An interactive viewer for the connections defining the network studied can also be opened from the results page. All the components of the network are displayed in different layouts. The network orientation can be interactively changed. Gene names can be displayed and connecting proteins (intermediate nodes) can be included or excluded from the graph. Supplementary Figure 1 shows two possible layouts of the same network obtained from cell-cycle dependent genes regulated following exposure to serum in a variety of human fibroblast cell lines (data available from the third example included in the Tutorial and examples link of the main page of the SNOW program, see section above). The topmost view shows the menu with the options and the functional (gene ontology) and topological information on any protein which is displayed when placing the mouse over it.

Databases

Human PPI datasets were downloaded from five main public databases: HPRD (25), IntAct (26), BIND (27), DIP (28) and MINT (29). We used this collection of PPI data to generate two scaffold interactomes: a non-filtered scaffold interactome, which includes all the available PPIs; and a filtered, more confident scaffold interactome. The six top categories of experimental methods described in the Molecular Interaction (MI) Ontology (30) plus the categories in vivo and in vitro from HPRD can be used as confidence indicators. Thus, only PPIs verified by at least two of these categories were considered in the filtered scaffold interactome. Protein identifiers can be directly mapped to Ensembl transcript identifiers that can easily be linked to many other gene or protein identifiers. Since in many genomic experiments only data on genes (but not on particular transcripts) is available, we build up another two high and low confidence interactomes by mapping transcripts onto genes.
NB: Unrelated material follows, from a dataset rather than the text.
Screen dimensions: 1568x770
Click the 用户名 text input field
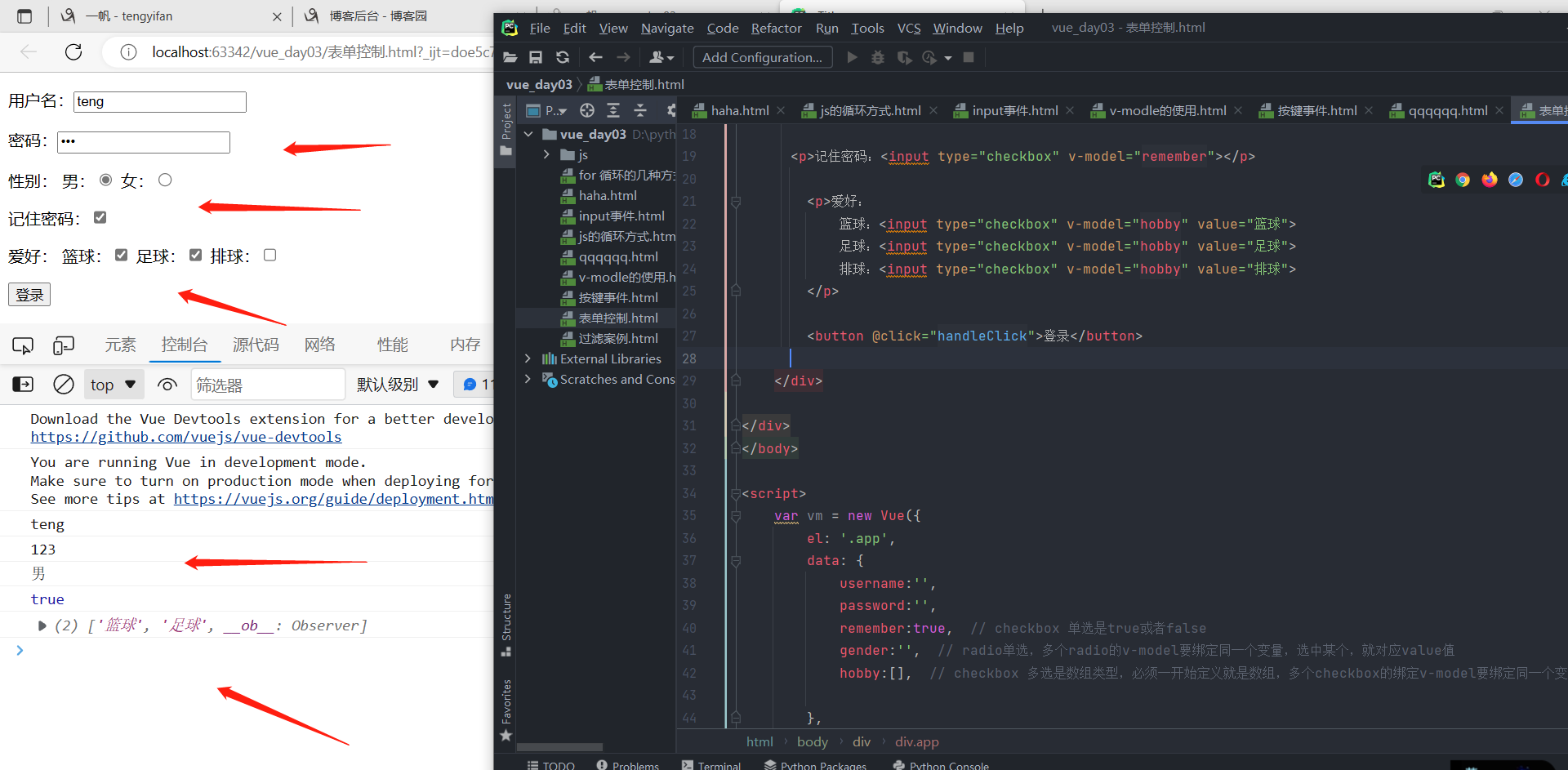tap(160, 101)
Conceptually, each gene can potentially interact with all the interaction partners of all of its transcripts. Transcript- and gene-based interactomes are similar but not identical.

Implementation details

The SNOW web interface was implemented using Perl and JavaScript languages. The queries to the server are implemented as web services written in Perl and Pyhton. Boost Graph libraries (http://www.boost.org/libs/graph/doc/index.html) were used to perform graph parameters calculation. SNOW accesses these libraries through BGL-Python bindings (http://www.osl.iu.edu/~dgregor/bgl-python/). SNOW uses R programming language to perform the statistics and mysql to store interactome network parameters. The visualization applet was implemented in Java using TouchGraph libraries (http://touchgraph.sourceforge.net).

Other tools

There are several popular stand-alone tools for the visualization and analysis of networks, such as the popular Cytoscape (13,14) and other analogous tools (15,16). Also, in the last years, several web-based applications for this purpose have been reported in the literature (17–19,31). Some tools provide annotations (32), offer functional enrichment analysis (32,33) or are more focused to pathways (19,34,35) or provides some facilities for network comparisons (20). Several databases offer their own network viewers as is the case of STRING (36) or IntAct (26). Other tools allow for the calculation of some network parameters (20–22,37), although in some cases at the expense of losing interactivity in the visualization of the network (22). Supplementary Table 1 contains a list of web tools for network management with some of their most significant features.

DISCUSSION

SNOW is unique among its genre in the sense that it not only allows visualizing data in an interactive dynamic format while calculating relevant network parameters but it also finds their statistical significance. It can also be used to compare two networks in terms of their corresponding distributions of parameters. To our knowledge there are no other web-based tools with such features.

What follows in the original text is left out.